> _Exercise_
Could the records below please be retyped exactly, with their pictures left out?

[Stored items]
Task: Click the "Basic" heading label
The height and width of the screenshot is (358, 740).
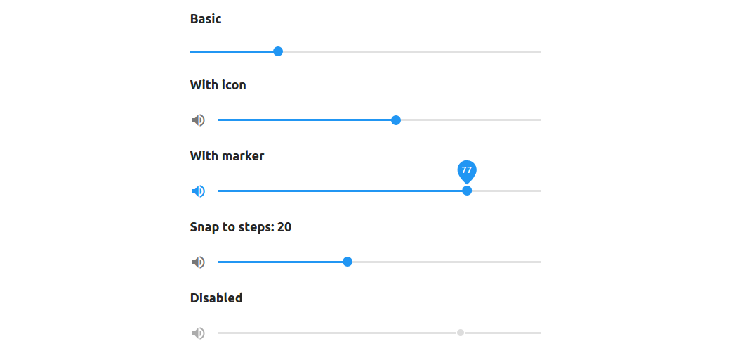Action: coord(206,19)
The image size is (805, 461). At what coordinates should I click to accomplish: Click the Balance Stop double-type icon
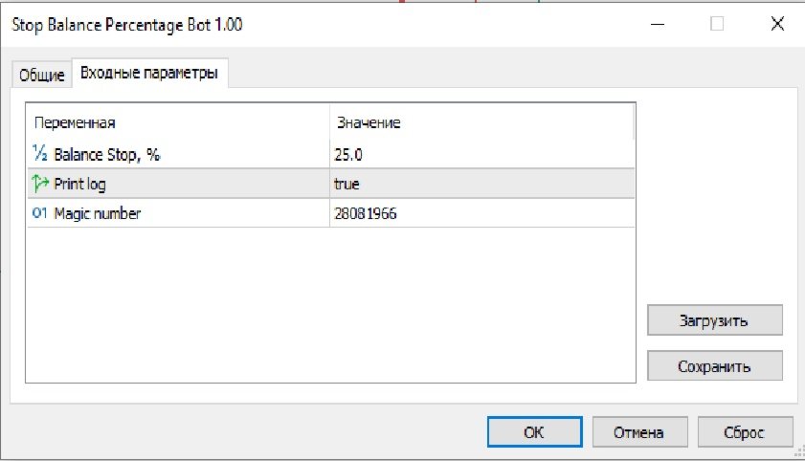pos(39,153)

> _Exercise result_
Task: Click the "Basic" heading label
The height and width of the screenshot is (358, 740).
Action: coord(206,19)
The image size is (805, 461). At what coordinates should I click to accomplish: Click the Balance Stop double-type icon
pos(39,153)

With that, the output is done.